Problem to work on: Express the data as a Markdown table with the columns No. and Line, starting at the line that contains "This screenshot has height=488, width=736." and ending at the line that contains "(x=381, y=566)". Skip blank lines and leave the pictures out.

Stored data:
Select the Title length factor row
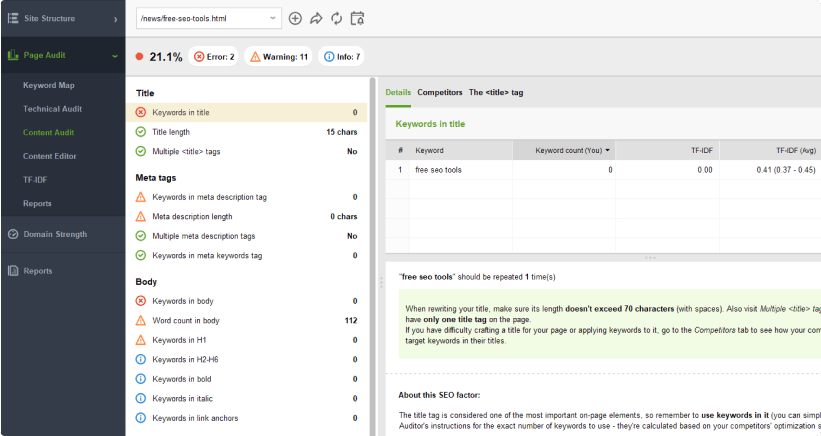 coord(249,132)
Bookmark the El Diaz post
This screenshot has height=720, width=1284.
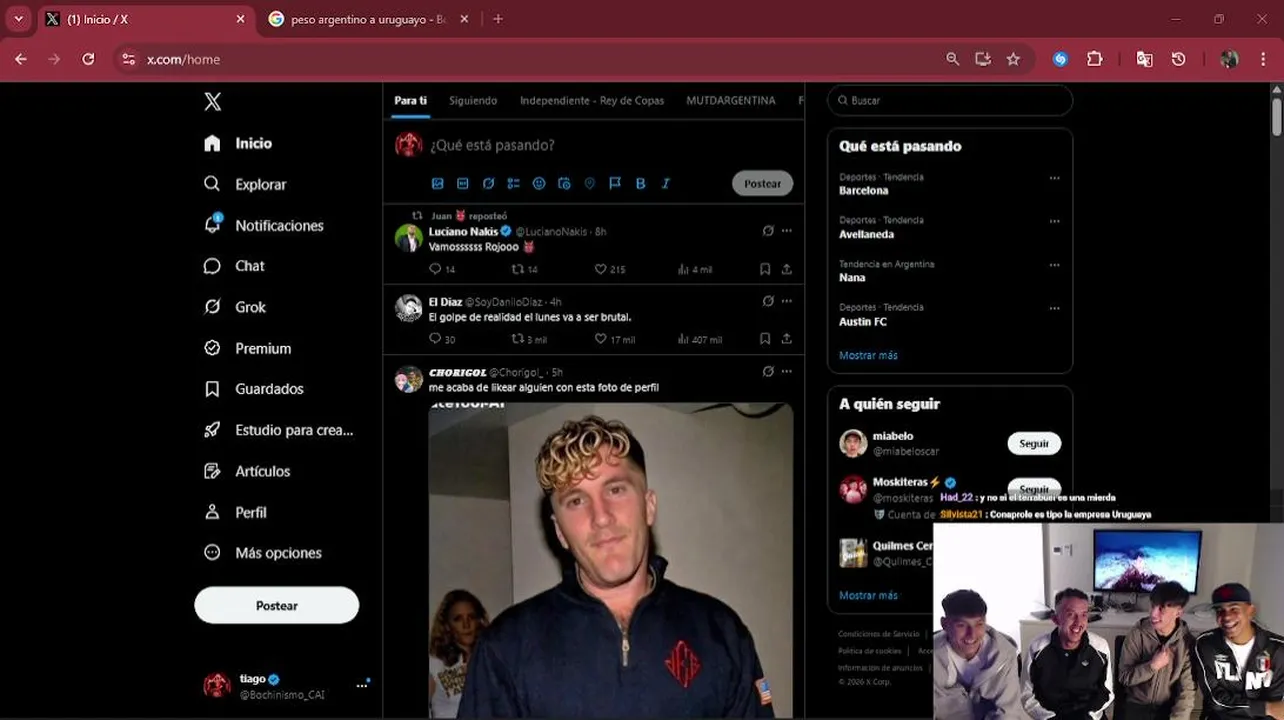point(765,339)

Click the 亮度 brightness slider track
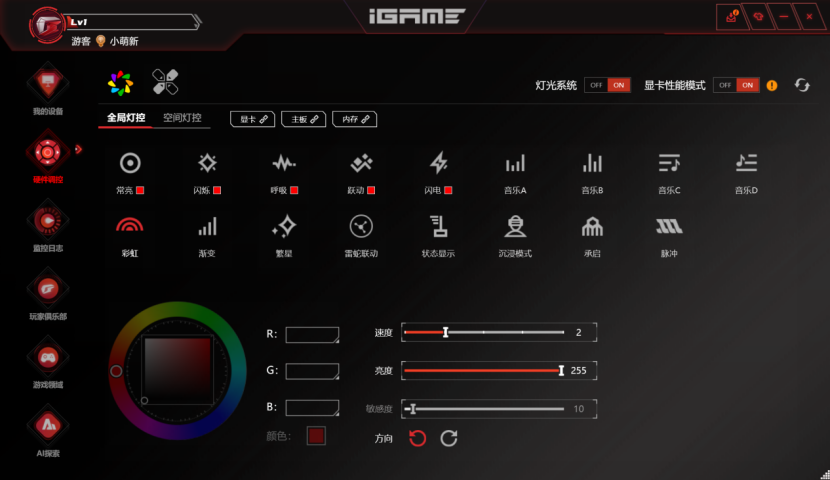tap(482, 370)
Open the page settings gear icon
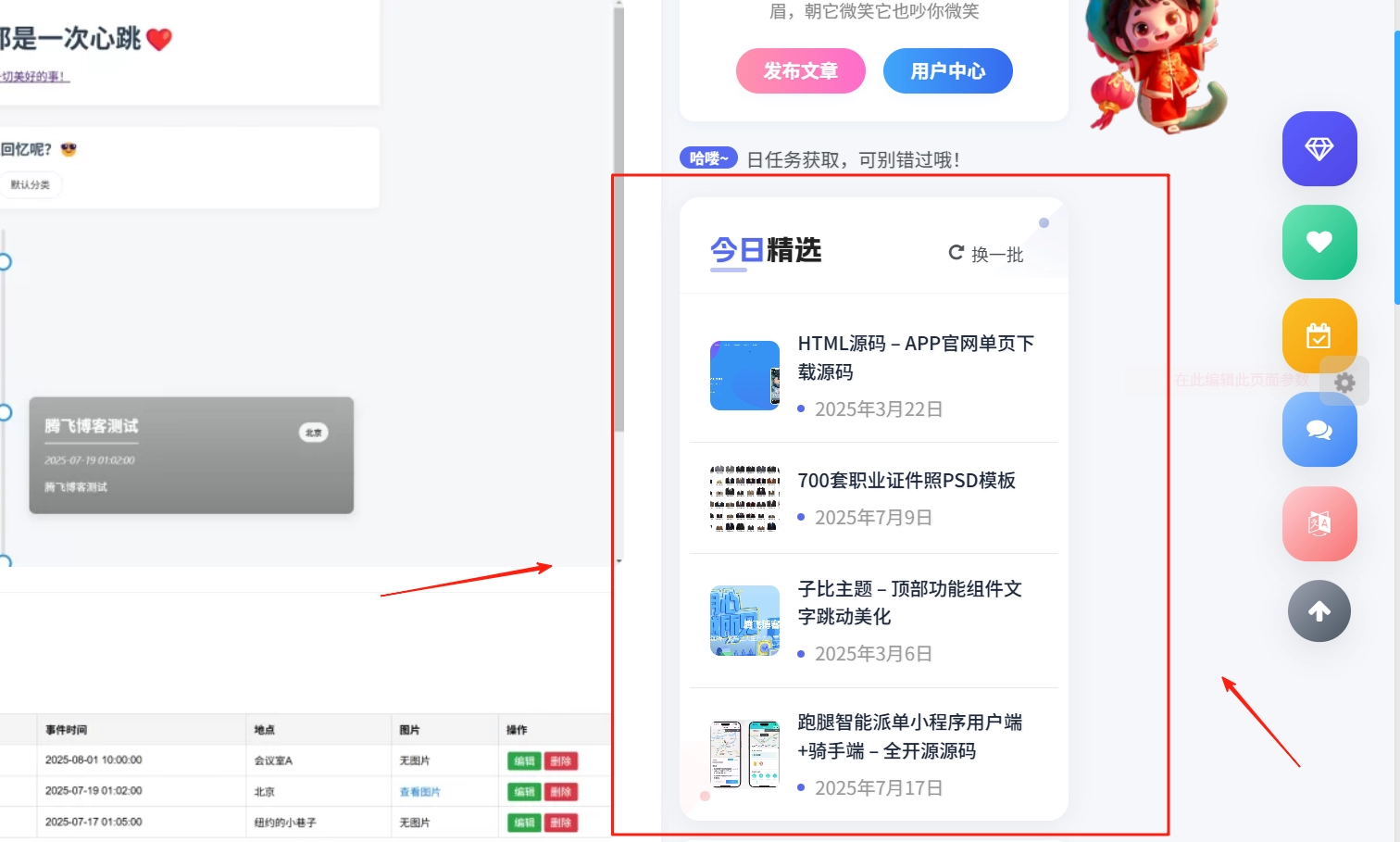The height and width of the screenshot is (842, 1400). (x=1344, y=382)
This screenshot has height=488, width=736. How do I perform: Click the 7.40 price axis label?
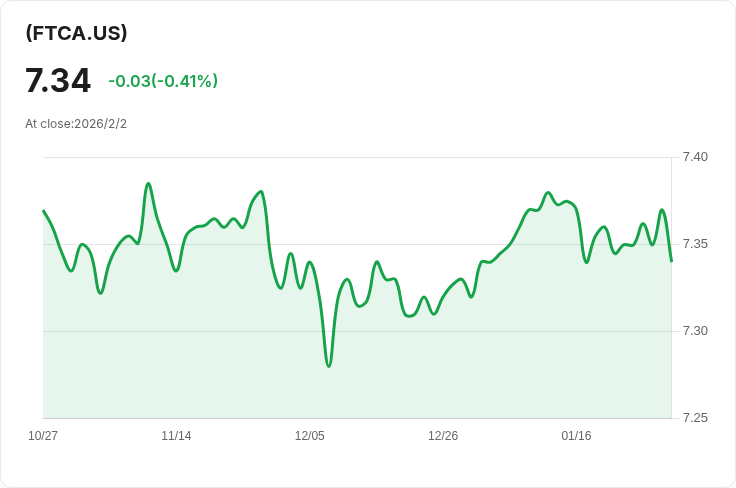[695, 157]
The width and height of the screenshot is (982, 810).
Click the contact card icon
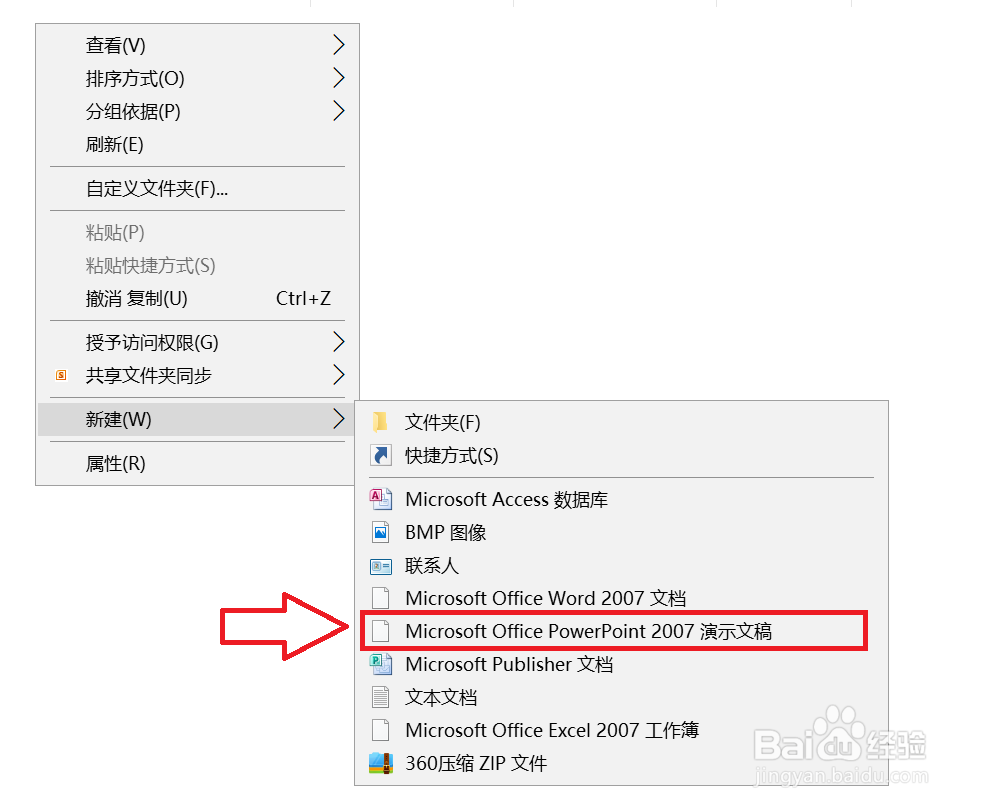(x=381, y=566)

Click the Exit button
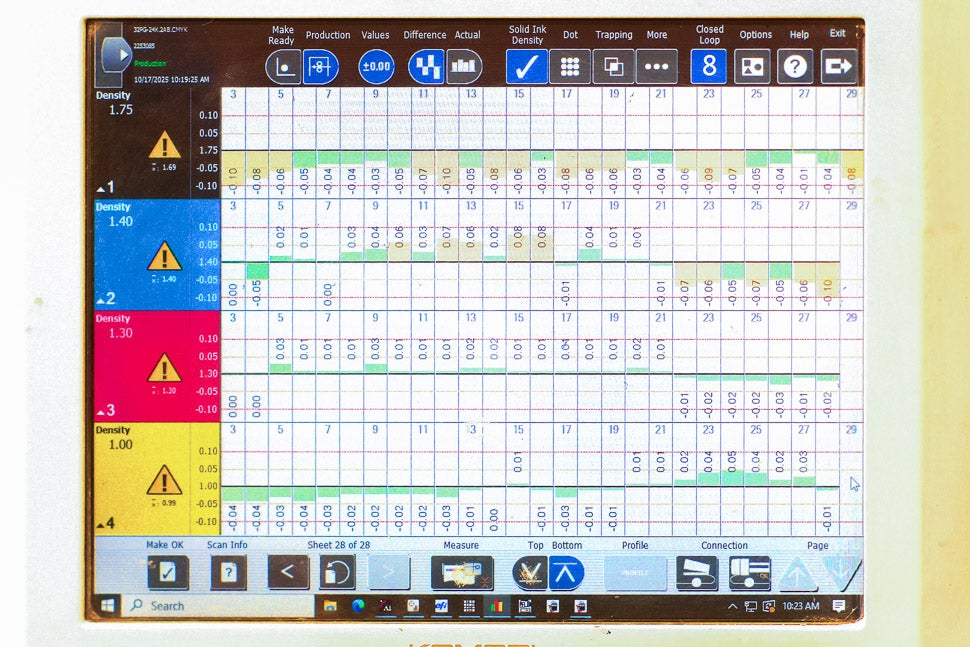pos(838,67)
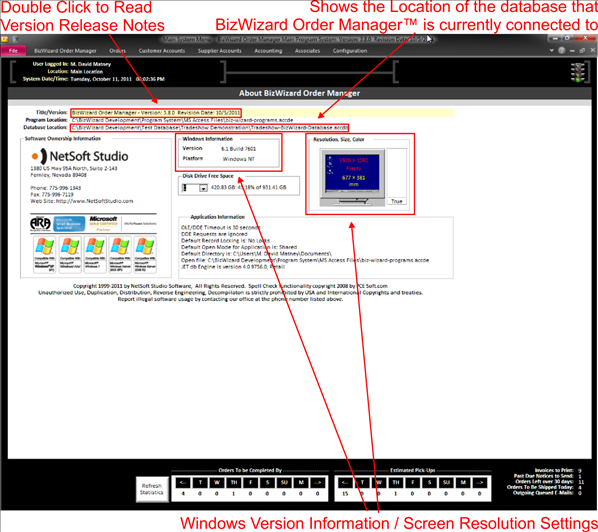This screenshot has height=532, width=598.
Task: Click the next arrow in Estimated Pick-Ups
Action: [x=480, y=482]
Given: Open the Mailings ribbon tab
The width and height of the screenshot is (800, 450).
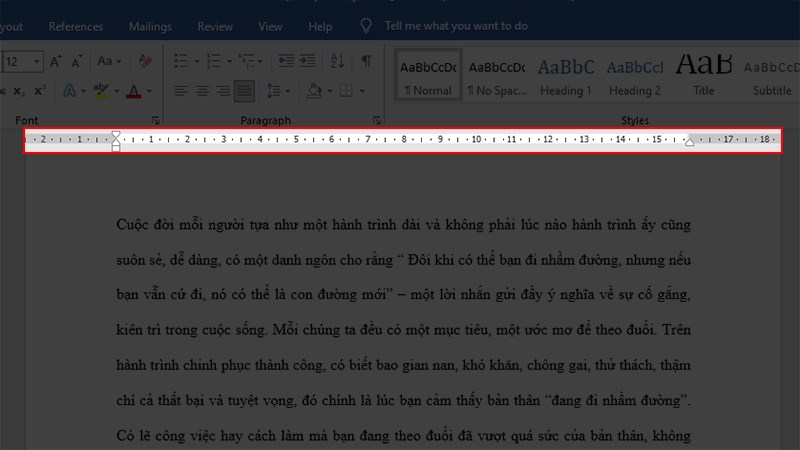Looking at the screenshot, I should click(x=150, y=26).
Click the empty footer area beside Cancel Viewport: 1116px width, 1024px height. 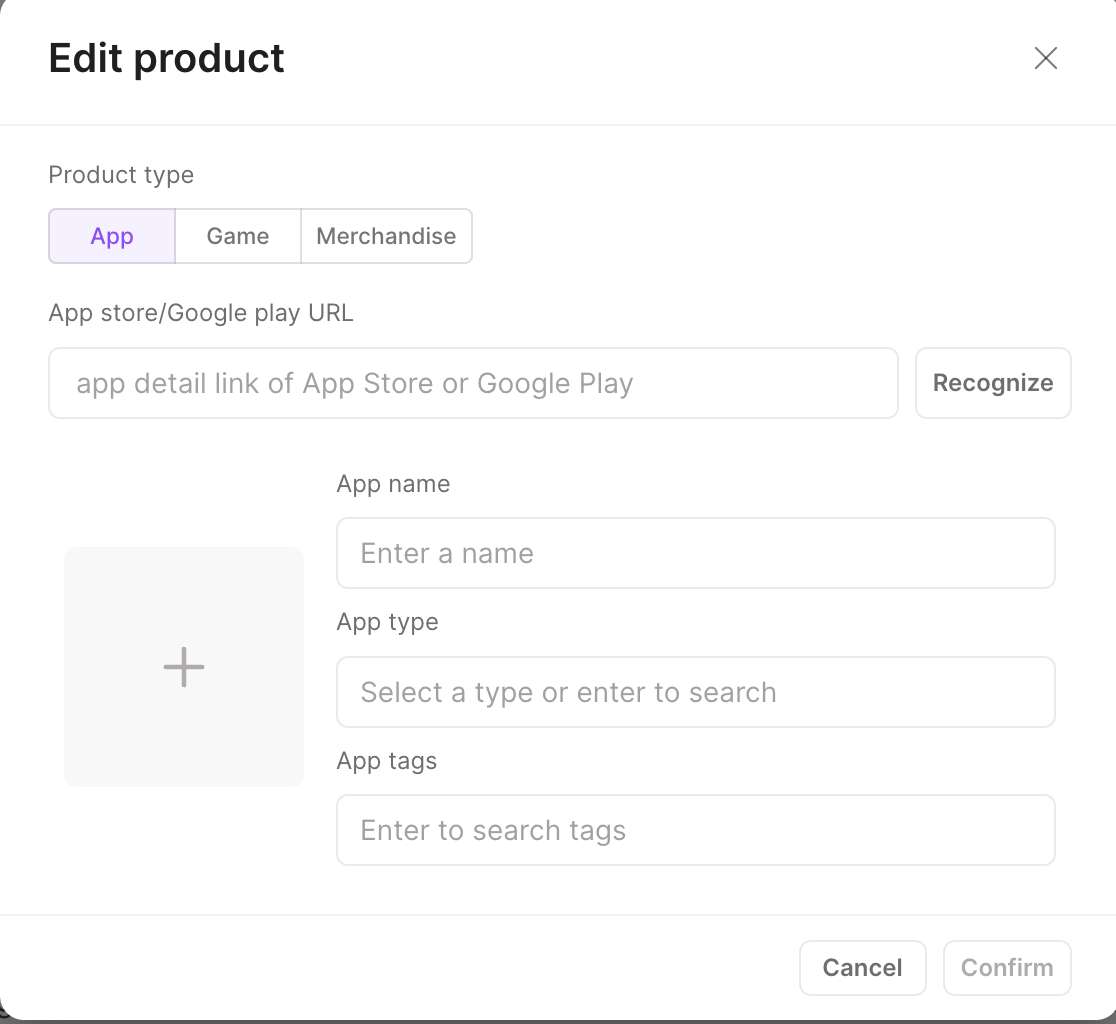pyautogui.click(x=400, y=967)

Output of the exercise:
| No. | Line |
|---|---|
| 1 | This screenshot has height=488, width=736. How do I perform: Click the 7.40 price axis label? |
| 2 | [695, 157] |
| 3 | The width and height of the screenshot is (982, 810). |
| 4 | Click the contact card icon |
| 5 | (x=381, y=566) |